Three questions with NGT part 2.
Yesterday I shared the three most popular questions that Dr. Neil Degrasse Tyson hears.  In formulating my own questions I want to ask Dr. Tyson, I thought about the questions I hear most often.  Like NDT, I hear the same types of questions over and over again.  I thought about what my top three questions were.

Being a teacher, I do hear the same types of questions from my students.  But it is not only my students who ask me questions. Friends, family, even strangers all ask questions, so I factored those into my collection.

In thinking about questions, one must eliminate the rhetorical and questions asked in polite conversation. Someone who works in customer service likely asks "How are you today?" over and over.  A person with a grouchy partner may hear "Are you listening to me?" more than any other question.  Those things don't count. (By the way, I do not work in customer service OR have a grouchy partner....)

I think the top question I am asked is in the classroom by my students.  It ususally begins with "I don't get it." or "I don't know how to.." but regardless of the class, whether it is a developmental algebra, a statistics, or a methods course, the crux of the question always boils down to "It's so easy when you do it- how did you know to do that?"

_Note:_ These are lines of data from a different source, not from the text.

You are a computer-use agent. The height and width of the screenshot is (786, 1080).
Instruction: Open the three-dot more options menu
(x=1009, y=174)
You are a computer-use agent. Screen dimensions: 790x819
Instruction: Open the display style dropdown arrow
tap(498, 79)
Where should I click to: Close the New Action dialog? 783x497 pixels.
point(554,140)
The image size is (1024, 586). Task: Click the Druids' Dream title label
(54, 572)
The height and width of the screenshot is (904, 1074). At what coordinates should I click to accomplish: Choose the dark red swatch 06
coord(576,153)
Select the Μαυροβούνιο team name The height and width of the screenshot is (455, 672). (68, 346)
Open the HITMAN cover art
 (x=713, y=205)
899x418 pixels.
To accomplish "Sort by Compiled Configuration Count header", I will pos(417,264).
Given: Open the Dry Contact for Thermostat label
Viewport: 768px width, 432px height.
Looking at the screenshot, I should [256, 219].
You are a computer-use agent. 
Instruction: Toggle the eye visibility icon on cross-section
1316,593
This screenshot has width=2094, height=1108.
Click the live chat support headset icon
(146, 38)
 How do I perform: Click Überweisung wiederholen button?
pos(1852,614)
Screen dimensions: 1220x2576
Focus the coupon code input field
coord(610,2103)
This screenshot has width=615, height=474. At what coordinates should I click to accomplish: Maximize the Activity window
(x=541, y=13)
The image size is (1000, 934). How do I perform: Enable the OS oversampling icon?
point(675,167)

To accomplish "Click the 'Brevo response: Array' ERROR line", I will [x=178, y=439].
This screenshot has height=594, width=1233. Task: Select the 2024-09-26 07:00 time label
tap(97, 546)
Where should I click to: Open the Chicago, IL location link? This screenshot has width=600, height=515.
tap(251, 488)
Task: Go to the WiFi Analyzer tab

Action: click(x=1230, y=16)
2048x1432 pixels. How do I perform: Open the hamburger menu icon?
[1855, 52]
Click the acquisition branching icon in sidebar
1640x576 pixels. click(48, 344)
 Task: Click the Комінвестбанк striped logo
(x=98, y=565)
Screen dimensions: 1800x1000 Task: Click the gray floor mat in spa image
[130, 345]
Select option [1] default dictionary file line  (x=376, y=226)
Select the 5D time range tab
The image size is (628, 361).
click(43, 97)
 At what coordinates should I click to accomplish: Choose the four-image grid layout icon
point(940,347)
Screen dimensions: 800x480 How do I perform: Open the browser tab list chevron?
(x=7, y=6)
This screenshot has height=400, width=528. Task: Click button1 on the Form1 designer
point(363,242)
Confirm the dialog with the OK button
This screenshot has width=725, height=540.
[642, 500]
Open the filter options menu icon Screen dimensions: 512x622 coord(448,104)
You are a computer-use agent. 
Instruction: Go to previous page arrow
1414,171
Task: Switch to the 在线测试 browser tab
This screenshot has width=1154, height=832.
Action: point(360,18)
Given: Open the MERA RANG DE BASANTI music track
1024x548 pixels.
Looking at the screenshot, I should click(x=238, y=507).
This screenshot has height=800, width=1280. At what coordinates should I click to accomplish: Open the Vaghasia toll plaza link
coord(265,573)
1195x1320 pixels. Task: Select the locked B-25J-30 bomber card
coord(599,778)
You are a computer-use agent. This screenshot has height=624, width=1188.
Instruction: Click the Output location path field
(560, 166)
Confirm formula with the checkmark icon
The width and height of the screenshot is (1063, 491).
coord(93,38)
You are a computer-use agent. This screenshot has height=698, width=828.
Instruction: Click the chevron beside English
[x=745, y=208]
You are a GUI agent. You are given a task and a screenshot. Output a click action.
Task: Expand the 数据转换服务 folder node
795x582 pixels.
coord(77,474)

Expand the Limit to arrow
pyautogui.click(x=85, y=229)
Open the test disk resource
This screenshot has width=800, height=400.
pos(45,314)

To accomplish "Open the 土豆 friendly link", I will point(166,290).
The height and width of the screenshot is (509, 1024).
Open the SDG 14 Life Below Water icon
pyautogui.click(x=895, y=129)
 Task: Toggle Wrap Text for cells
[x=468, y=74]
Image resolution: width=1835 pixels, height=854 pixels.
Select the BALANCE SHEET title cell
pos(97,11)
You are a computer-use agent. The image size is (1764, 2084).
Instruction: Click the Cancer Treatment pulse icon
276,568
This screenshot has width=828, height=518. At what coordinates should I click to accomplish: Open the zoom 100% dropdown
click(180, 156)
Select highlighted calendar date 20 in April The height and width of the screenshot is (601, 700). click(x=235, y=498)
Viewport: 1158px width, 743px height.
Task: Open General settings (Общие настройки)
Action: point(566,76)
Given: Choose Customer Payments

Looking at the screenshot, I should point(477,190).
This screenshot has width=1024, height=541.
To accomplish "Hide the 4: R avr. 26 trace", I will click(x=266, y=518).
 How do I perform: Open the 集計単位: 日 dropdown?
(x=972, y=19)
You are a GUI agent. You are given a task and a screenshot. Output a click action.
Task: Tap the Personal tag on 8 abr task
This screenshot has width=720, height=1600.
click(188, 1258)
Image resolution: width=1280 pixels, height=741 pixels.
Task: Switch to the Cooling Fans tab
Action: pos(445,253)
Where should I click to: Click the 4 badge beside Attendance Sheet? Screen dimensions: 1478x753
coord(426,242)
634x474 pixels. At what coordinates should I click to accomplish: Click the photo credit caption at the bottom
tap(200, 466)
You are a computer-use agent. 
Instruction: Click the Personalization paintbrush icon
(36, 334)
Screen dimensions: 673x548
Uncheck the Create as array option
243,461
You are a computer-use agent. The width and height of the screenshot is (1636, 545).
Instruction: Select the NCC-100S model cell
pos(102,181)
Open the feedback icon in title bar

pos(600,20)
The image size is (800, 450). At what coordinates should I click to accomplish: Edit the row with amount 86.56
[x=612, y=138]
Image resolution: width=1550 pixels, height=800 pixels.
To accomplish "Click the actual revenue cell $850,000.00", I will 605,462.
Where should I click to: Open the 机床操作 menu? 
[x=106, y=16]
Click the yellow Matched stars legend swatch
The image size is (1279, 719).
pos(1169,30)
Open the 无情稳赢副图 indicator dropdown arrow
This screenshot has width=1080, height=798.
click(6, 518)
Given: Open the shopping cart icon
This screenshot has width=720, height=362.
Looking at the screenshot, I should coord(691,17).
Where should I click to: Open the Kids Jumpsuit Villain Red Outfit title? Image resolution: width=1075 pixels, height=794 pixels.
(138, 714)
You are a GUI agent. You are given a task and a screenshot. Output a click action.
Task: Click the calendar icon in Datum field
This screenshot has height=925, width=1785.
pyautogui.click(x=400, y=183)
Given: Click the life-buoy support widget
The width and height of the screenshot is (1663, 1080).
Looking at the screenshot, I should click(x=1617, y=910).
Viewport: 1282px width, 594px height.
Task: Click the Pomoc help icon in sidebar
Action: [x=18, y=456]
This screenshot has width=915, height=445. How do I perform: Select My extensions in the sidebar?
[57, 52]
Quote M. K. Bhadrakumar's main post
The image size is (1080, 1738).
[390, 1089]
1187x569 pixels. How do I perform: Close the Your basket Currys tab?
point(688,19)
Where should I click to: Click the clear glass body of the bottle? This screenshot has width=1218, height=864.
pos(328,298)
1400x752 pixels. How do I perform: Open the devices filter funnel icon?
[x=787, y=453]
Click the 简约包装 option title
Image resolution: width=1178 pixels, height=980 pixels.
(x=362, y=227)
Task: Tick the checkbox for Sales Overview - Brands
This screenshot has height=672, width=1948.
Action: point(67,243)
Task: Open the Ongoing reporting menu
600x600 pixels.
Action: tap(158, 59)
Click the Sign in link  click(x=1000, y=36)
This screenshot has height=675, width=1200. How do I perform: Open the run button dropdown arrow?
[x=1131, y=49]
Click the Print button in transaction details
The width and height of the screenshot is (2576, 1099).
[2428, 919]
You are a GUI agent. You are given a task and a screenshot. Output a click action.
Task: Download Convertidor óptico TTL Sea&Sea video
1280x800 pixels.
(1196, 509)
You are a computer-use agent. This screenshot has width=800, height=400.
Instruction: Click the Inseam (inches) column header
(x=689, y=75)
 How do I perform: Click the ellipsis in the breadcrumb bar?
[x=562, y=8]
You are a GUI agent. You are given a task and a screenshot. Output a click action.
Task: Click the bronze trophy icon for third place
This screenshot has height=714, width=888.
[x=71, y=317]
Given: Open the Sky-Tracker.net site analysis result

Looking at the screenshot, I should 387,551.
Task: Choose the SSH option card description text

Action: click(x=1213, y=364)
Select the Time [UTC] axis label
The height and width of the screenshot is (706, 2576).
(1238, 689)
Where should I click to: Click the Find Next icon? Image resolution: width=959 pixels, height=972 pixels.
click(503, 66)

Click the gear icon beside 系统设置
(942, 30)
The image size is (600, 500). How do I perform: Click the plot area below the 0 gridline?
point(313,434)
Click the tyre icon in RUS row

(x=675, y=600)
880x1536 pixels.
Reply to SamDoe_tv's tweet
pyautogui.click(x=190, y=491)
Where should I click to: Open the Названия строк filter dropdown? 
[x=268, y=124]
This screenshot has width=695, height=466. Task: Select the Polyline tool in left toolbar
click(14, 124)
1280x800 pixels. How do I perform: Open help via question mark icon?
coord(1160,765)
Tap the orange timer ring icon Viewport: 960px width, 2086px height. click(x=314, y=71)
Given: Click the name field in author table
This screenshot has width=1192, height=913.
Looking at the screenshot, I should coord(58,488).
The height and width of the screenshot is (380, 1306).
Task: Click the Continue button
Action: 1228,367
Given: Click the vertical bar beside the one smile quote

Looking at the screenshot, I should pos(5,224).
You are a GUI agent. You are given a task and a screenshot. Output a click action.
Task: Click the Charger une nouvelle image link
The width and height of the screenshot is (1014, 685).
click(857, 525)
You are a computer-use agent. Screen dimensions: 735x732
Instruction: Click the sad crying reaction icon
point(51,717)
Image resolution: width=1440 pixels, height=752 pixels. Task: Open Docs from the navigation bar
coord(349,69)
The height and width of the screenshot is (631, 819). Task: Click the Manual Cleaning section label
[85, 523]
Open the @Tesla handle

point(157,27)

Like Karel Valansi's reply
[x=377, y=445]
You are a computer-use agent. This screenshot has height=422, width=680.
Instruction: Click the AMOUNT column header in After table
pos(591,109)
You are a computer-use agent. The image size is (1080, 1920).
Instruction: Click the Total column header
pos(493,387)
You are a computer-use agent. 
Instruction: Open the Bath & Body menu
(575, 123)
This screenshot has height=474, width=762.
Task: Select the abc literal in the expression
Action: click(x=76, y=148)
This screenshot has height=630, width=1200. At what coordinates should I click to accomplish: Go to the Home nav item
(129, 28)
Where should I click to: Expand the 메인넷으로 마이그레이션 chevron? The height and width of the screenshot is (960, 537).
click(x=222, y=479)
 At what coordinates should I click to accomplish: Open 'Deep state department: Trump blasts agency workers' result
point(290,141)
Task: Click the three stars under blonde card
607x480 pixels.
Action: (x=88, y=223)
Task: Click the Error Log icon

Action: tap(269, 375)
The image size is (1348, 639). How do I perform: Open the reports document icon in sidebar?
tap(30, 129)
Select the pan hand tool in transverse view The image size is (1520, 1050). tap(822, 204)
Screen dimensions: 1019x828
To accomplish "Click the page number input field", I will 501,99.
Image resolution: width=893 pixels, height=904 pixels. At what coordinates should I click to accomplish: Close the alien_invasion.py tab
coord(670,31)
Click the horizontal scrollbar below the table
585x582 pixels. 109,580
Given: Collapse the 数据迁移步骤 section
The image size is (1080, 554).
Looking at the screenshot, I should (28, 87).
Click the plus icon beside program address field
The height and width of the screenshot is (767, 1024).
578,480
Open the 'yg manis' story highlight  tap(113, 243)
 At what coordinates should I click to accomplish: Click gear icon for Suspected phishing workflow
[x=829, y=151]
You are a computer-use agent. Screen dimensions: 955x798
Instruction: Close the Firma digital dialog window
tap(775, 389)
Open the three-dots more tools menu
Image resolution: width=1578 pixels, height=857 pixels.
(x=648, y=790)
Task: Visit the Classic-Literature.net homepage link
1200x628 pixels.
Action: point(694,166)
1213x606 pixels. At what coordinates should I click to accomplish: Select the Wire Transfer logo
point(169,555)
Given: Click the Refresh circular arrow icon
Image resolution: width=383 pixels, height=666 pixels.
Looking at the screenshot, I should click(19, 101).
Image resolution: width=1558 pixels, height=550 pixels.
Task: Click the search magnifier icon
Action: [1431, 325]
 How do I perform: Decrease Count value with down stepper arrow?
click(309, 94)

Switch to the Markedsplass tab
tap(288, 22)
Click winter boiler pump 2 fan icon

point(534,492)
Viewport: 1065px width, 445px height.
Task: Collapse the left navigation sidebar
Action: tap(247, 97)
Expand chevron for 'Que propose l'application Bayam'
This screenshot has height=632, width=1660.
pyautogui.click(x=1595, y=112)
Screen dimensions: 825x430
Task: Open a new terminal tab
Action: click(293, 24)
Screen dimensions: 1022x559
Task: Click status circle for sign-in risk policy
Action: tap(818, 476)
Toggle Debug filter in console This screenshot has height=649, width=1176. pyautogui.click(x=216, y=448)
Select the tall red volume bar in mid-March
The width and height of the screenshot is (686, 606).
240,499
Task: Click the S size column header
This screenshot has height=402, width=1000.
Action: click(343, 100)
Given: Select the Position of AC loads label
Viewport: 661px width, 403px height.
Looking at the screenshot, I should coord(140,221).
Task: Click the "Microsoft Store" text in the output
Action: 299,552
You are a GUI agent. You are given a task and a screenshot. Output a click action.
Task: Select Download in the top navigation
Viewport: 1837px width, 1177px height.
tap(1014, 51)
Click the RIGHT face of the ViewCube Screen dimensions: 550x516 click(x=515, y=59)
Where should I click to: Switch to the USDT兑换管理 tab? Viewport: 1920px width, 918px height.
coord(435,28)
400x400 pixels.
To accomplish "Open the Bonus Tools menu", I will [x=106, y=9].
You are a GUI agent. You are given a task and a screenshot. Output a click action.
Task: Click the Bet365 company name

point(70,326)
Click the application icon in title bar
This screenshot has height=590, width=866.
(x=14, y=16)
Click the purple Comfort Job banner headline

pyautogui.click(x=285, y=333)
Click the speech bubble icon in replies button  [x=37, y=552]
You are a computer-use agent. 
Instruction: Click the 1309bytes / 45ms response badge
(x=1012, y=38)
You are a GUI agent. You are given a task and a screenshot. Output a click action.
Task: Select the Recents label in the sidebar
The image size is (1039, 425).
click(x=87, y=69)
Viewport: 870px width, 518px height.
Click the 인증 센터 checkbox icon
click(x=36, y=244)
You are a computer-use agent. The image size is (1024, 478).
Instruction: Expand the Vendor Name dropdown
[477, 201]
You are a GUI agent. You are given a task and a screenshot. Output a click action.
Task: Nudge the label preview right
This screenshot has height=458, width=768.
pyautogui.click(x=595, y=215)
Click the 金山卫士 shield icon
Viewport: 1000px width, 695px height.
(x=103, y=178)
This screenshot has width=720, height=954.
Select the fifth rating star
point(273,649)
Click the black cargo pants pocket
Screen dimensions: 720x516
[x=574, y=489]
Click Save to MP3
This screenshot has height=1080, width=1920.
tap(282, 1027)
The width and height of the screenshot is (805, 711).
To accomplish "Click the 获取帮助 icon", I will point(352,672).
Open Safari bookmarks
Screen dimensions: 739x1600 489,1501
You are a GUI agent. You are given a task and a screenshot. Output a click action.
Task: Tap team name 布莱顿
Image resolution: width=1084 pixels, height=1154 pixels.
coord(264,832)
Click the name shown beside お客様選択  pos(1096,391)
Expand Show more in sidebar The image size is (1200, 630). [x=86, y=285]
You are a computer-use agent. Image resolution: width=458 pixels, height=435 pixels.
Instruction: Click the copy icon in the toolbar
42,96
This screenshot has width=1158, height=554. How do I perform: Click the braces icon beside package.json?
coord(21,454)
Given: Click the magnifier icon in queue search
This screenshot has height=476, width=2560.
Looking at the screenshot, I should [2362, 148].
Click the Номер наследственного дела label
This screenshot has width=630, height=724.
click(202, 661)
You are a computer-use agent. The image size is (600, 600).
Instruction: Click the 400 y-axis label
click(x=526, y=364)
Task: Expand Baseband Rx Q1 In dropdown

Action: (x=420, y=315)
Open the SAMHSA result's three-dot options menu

My reply to this question is very simple. Whatever problem I just solved or computation I just performed looked easy because it was easy.  It was easy because this is what I do for a living.  I eat, sleep, breathe mathematics. When you practice the same types of problems every day for years, they no longer are problems.  They just become something you do.  No one complains that Michael Phelps makes swimming the lenghth of the pool look easy.  That's what he does, and what he trains for.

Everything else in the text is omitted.